If you go down to Cooper Gallery this summer
You’re sure of a big surprise
If you go down to Cooper Gallery this summer
You might not believe your eyes
For every bear is sure to be there
From Rupert to Paddington, to Pooh and Old Bear
For the first time ever the Bears! are coming to Barnsley
A teddy bear adventure inspired by our favourite and most famous bears from children’s literature, Bears! – a touring exhibition by Seven Stories – the National Centre for Children’s Books – is arriving at the Cooper Gallery this summer.
From Saturday 30th June to Sunday 2nd September, the galleries will be transformed into a woodland escape. Here, a whole host of popular picture book bears will be brought to life from original illustrations and stories that we know and love them from.
In a world where toys are being left on the shelf in place of technology, how refreshing it will be to get back to the bare necessities of story time and reconnect with memories of our cuddly childhood companions.
Seven Stories is the UK’s only charity dedicated to collecting, championing and celebrating our children’s literature heritage, with an extensive collection from over 200 authors and illustrators dating back to the 1930s.
Following 12 successful months at their seven-storey Newcastle museum, Bears! sets off on a tour of the country, starting its journey at the Cooper Gallery in the heart of Barnsley town centre.

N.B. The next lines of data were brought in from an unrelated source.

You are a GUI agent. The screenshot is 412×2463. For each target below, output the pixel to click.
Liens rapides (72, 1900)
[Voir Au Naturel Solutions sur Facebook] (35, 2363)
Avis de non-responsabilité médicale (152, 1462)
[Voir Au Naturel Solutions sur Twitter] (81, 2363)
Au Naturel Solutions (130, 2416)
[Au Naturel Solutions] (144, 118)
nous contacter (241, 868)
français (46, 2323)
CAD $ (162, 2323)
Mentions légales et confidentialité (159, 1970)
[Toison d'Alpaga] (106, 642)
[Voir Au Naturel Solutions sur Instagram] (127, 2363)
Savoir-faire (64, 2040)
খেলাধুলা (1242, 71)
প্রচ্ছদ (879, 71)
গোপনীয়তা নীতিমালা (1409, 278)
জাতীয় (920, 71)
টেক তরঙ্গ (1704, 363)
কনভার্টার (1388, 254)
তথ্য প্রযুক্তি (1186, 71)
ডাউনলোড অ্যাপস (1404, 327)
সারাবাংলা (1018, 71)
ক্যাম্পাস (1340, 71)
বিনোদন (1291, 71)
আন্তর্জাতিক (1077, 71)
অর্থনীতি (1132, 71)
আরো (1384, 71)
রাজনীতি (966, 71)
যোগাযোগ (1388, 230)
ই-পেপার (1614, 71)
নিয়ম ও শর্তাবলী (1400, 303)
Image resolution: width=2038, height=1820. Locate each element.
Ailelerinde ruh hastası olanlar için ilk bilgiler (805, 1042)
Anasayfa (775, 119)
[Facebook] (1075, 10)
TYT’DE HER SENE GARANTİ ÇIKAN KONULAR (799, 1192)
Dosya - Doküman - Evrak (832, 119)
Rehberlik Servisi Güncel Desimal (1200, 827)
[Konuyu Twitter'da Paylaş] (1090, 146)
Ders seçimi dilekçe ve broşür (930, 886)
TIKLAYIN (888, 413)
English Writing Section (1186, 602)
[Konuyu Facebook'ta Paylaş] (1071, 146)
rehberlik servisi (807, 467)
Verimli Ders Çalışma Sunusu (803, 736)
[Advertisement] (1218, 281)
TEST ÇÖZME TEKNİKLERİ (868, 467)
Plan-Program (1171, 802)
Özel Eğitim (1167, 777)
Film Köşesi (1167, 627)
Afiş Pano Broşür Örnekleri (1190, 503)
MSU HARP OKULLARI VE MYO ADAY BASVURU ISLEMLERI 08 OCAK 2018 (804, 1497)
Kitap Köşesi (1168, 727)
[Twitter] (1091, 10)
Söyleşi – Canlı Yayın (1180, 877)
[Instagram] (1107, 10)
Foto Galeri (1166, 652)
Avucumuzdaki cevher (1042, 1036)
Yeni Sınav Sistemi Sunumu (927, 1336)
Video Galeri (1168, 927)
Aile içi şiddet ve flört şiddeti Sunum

During the exhibition there will be artwork and manuscripts on display from stories both old and new. The perfect setting to bring story characters to life, the galleries will showcase all the components that go into making popular children’s books.
From first scribbles and dummy books to character sketches and annotated drafts, Bears! looks at traditional and digital techniques and highlights why bears have become such an important part in children’s stories.
A family friendly interactive exhibition, join Otto the Book Bear as he follows the trail and goes in search of other books to make his home. Meet Otto’s fellow book bears old and new, with no two the same.
Read a classic bedtime story with Can’t You Sleep, Little Bear, by Martin Waddell and see Barbara Firth’s original, life-like artwork which she began drawing aged just three.
Give Hugless Douglas that big bear hug he’s been looking for throughout David Melling’s story – can you discover which hug is the best? Hint – you might need your mum for that.
See how the iconic Hundred Acre Wood came to life with Robert Ingpen’s illustrated version inspired by Ashdown Forest, East Sussex, near to where AA Milne and his son Christopher Robin lived. Did you know Winnie-the-Pooh was named after a real-life Canadian black bear that lived at London Zoo?
Try your hand at still-life drawing like Jane Hissey who chose toys for her Old Bear series as they were the only models who were happy to sit still for long enough. Why not bring your own bear rescued from the attic to draw – the tuftier the better.
Can you find the Bear Under the Stairs? Author Helen Cooper based her book on a true story where she kept feeding an imaginary bear in the cupboard under her stairs when she was a young girl. Have a go at writing about your own bear friends.
Dress up as Padlock the Dancing Bear and pull a sad face as you hide from Mr Gum. Will you be as tall as 40 hamsters or as heavy as 19,000 grapes like Andy Stanton and David Tazzyman’s character was?
And don’t forget, not all bears are safe and cuddly. They don’t all eat marmalade sandwiches, befriend little toy pigs or wear checked trousers. Some are based on real life ursine, the ferocious and majestic beasts that roam the lands.
See how Michael Rosen wanted the family to react in We’re Going on a Bear Hunt. Do you think Helen Oxenbury took his annotated scribbles to depict emotion as they ran home scared?
Read more about factual-based characters such as the crescent-chest Asian black bear which inspired Gill Lewis to write Moon Bear, an upsetting and educational tale about the gall bladder milking trade in South East Asia.
Or the Lords of the Arctic, polar bears, which feature heavily in Nick Singer’s Island; a story about the risks of animal extinction based on human actions.
And how can we forget the Three Bears who have become a fairytale feature since 1837. Discover how Robert Southey’s original story has developed overtime, turning his old, haggard Silver Hair into the Goldilocks we all know. Remember – the bears are the good guys, its Goldilocks who steals their porridge and breaks their furniture.
Throughout the exhibition there will be lots of family friendly activities to take part in, with regular story times, a celebration for the birthday of one of our bears in residence – Paddington – as well as a teddy bears’ picnic where people can bring along their much loved furry companions.
From very young children who love reading time to older, independent readers who get lost in the magic of a story, Bears! is great for all ages and it would be unbearable to miss it.